_EXERCISE DESCRIPTION_:
Reproduce every line of the items below word for word, leaving out the pictures.

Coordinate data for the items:
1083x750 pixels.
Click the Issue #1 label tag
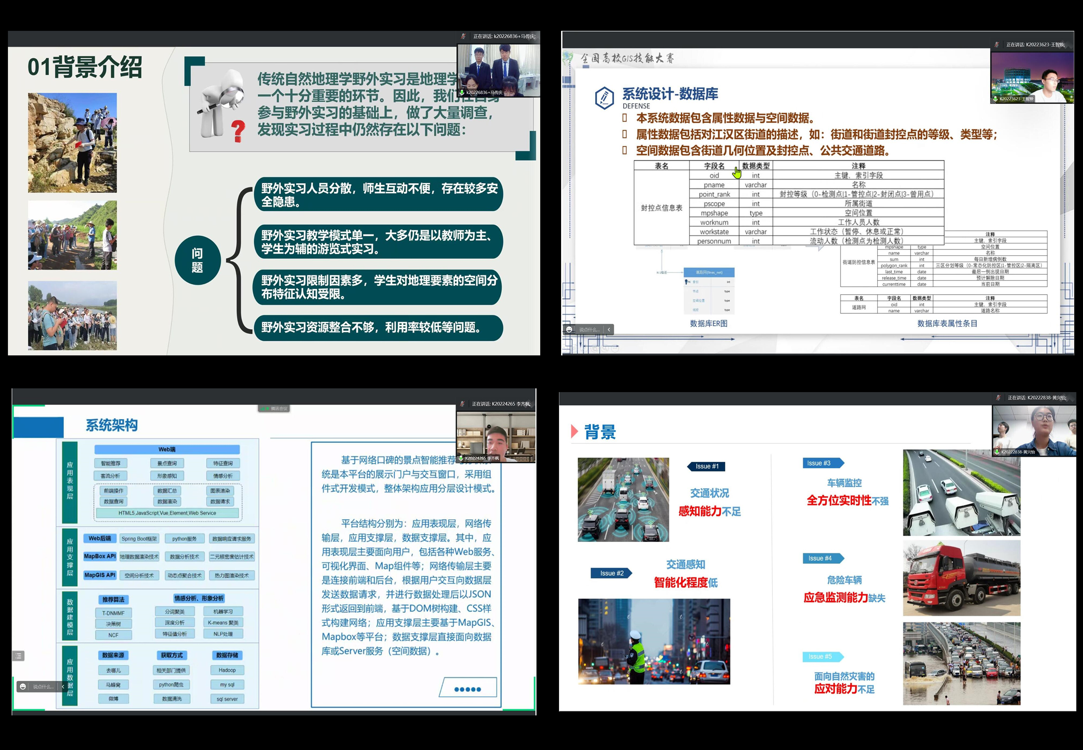point(706,466)
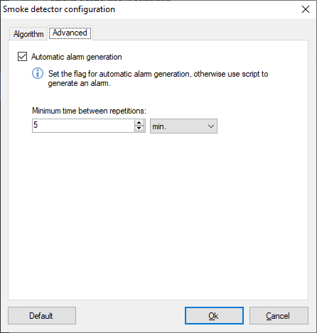The image size is (317, 333).
Task: Cancel the smoke detector configuration
Action: coord(279,316)
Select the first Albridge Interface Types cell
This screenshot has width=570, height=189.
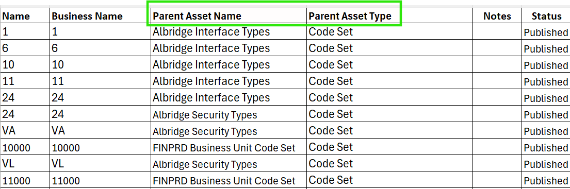click(x=229, y=32)
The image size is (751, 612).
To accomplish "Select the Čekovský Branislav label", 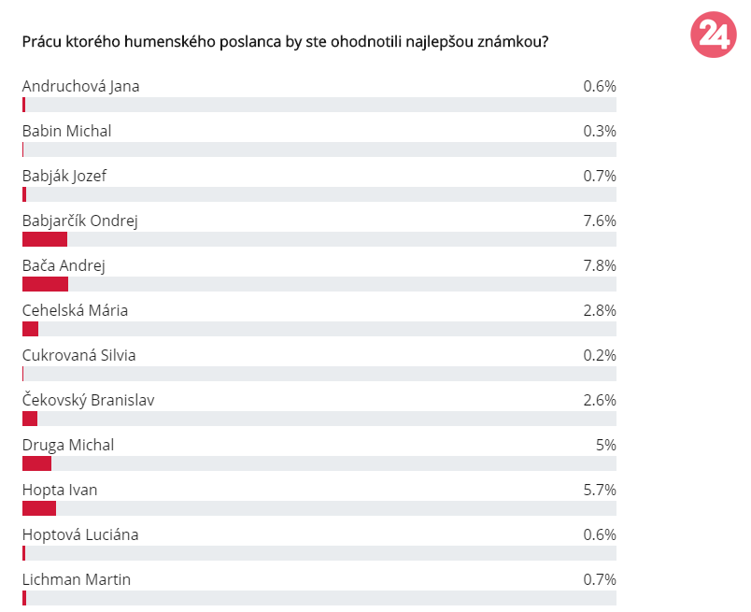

_WORKED ANSWER_:
1083x750 pixels.
Click the Issue #1 label tag
point(706,466)
The image size is (317, 333).
Task: Cancel the smoke detector configuration
Action: coord(279,316)
Select the first Albridge Interface Types cell
This screenshot has width=570, height=189.
click(x=229, y=32)
The image size is (751, 612).
To accomplish "Select the Čekovský Branislav label", 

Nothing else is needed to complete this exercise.